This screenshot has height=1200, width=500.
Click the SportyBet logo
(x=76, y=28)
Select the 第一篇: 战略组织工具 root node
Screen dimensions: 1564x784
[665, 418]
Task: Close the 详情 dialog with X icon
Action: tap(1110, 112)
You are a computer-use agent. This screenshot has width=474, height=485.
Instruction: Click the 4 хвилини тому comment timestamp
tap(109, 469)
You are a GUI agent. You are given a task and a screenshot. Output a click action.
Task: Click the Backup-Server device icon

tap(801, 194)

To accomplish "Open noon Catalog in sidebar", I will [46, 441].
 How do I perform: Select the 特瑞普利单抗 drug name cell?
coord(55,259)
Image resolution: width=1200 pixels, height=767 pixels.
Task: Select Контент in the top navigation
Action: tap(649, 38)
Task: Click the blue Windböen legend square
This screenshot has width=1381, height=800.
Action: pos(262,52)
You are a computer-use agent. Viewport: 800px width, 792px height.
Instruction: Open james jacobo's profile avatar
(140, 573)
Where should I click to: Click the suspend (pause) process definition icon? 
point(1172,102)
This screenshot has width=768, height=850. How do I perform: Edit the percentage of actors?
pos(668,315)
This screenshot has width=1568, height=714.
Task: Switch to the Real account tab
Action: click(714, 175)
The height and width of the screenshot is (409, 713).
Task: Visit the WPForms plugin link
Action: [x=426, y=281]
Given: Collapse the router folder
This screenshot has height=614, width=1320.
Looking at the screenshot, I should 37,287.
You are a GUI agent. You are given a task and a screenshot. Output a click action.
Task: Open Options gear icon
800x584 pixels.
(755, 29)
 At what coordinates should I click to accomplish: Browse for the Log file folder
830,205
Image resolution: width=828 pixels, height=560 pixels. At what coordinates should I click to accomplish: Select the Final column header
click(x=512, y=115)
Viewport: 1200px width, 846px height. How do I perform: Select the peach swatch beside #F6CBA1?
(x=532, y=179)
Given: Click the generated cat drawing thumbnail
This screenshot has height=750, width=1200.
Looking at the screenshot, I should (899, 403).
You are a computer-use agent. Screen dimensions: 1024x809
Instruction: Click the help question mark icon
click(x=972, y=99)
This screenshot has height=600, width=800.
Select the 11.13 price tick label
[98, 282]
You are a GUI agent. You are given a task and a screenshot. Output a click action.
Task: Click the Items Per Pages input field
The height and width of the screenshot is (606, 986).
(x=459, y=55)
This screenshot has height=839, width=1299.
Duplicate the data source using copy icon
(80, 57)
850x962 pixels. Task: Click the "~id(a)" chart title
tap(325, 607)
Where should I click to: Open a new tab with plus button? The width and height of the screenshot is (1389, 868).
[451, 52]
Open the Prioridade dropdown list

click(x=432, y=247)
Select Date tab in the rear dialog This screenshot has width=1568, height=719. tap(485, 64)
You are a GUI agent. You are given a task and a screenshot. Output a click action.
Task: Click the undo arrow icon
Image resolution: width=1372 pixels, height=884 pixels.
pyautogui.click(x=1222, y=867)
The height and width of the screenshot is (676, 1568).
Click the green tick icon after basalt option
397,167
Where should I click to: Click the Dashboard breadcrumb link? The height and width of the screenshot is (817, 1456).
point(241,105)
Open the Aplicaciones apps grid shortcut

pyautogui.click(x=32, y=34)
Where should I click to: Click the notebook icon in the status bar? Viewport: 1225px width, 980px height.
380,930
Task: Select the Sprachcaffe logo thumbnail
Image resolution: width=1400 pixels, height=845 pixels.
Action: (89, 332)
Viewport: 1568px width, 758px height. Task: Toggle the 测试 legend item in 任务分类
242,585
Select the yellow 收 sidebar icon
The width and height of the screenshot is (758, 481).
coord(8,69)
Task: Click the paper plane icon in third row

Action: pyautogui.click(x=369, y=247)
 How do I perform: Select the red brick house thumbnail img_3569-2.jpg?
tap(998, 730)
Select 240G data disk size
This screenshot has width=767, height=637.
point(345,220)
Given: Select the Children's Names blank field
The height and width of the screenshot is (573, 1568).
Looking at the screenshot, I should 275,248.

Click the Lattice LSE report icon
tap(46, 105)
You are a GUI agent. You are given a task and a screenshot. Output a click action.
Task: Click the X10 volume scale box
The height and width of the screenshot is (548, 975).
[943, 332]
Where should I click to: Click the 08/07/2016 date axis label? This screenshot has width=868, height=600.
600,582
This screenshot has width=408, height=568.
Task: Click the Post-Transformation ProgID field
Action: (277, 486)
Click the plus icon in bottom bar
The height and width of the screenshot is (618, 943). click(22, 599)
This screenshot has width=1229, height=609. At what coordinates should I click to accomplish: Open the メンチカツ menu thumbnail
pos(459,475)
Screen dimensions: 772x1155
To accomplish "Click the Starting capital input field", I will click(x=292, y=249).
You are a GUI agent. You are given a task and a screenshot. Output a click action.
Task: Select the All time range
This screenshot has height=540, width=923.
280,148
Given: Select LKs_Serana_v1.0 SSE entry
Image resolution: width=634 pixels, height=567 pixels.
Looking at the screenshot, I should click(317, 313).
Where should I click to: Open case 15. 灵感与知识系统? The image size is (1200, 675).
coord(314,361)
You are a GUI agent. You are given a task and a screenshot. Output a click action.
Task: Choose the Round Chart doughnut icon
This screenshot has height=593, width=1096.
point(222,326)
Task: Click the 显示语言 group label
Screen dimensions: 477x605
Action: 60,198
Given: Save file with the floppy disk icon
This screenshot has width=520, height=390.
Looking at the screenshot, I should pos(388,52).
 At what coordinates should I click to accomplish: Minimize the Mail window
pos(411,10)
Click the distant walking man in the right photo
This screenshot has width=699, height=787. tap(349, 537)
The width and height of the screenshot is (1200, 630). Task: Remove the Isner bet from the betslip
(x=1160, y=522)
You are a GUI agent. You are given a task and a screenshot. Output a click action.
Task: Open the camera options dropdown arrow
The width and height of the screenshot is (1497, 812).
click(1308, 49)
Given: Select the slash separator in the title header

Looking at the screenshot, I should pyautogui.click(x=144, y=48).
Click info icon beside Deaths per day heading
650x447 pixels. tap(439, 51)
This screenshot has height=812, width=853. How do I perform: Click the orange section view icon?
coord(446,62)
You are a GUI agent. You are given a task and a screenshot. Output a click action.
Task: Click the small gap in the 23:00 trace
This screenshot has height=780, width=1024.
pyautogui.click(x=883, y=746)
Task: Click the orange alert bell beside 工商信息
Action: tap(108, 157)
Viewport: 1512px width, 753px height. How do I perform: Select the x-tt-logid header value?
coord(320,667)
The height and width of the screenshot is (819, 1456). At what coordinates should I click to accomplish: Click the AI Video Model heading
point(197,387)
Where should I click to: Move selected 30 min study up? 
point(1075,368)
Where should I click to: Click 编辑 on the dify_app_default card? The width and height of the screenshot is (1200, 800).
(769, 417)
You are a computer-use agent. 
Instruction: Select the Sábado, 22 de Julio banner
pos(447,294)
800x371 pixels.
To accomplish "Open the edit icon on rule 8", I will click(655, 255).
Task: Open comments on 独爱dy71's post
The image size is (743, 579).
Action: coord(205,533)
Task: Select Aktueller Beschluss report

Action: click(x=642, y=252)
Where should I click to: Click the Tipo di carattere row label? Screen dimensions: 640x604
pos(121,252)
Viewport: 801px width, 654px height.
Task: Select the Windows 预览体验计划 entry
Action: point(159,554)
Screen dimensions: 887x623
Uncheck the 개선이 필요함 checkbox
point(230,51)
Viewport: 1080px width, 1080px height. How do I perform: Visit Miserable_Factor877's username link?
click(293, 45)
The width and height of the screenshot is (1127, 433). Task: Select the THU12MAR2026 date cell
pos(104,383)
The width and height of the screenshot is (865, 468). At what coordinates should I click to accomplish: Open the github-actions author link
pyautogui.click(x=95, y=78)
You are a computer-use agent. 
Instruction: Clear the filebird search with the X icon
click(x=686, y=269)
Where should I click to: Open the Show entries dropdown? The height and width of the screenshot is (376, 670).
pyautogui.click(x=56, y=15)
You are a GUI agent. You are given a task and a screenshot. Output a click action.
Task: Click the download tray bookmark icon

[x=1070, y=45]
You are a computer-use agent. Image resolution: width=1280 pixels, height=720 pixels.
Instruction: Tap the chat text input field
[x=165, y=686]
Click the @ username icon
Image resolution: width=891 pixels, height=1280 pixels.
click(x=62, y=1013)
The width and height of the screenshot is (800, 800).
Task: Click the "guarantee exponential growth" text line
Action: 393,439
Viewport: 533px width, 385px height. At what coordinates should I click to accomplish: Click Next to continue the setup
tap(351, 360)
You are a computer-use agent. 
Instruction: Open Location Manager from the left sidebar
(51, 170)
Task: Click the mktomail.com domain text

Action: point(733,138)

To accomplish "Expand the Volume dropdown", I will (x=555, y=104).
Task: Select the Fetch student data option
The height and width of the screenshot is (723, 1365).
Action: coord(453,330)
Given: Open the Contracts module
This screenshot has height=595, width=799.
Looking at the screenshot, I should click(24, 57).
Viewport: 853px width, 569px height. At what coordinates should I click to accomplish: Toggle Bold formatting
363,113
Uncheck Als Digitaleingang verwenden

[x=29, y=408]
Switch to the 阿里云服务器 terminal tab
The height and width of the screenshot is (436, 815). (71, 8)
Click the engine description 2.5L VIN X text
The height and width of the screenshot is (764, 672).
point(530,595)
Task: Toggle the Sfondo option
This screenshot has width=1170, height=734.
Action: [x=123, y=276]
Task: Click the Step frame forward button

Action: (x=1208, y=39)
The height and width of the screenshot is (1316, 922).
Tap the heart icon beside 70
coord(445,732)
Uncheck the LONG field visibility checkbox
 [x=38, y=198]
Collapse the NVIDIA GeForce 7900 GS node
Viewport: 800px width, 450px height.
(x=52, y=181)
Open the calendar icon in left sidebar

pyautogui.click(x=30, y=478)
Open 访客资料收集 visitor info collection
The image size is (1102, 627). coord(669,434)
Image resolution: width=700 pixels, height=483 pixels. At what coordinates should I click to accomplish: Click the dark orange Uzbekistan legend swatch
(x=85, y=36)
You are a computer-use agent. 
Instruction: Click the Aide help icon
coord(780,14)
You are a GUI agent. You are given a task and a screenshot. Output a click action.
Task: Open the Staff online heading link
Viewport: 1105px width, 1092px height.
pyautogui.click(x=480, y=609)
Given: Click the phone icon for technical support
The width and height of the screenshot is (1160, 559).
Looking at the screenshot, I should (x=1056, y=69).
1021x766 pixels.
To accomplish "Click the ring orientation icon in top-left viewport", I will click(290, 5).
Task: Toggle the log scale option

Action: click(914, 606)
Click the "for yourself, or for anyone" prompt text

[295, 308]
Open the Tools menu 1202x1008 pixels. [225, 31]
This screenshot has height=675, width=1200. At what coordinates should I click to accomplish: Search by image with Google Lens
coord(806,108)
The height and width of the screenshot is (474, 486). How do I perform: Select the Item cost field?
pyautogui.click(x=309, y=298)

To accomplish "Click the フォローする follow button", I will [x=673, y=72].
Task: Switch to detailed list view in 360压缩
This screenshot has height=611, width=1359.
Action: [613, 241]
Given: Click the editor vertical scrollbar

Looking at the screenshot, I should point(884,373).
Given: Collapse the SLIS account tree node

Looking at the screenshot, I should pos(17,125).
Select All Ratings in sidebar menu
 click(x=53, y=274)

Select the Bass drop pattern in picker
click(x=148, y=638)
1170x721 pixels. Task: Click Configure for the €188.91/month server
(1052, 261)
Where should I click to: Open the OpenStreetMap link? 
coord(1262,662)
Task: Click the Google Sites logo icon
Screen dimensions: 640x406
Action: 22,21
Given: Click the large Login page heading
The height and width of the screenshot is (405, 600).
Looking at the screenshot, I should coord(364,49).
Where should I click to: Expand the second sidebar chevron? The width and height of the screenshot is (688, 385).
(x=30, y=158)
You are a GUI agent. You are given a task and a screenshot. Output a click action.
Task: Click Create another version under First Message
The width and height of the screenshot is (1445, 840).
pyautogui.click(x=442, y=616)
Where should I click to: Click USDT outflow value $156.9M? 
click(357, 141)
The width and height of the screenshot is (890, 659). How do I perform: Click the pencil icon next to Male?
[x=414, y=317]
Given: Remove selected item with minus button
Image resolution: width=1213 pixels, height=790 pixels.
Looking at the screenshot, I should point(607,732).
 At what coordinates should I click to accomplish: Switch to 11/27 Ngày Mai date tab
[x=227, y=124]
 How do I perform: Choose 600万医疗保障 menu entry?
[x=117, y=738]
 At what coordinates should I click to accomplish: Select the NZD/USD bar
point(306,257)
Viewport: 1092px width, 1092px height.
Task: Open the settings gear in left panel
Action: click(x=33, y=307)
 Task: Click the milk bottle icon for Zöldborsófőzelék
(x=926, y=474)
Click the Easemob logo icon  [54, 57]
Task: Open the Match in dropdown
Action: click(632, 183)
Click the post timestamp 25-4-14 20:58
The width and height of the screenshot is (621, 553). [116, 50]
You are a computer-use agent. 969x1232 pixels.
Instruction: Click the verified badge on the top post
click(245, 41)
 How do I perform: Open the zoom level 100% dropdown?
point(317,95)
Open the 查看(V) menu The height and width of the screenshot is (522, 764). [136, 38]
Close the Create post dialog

● ● ●

• _ACTIVITY_
Which lines in the listing have the string "arrow"? Pick them out and copy them.

• _OUTPUT BELOW_
Task: Click the undo arrow icon
Task: Open the camera options dropdown arrow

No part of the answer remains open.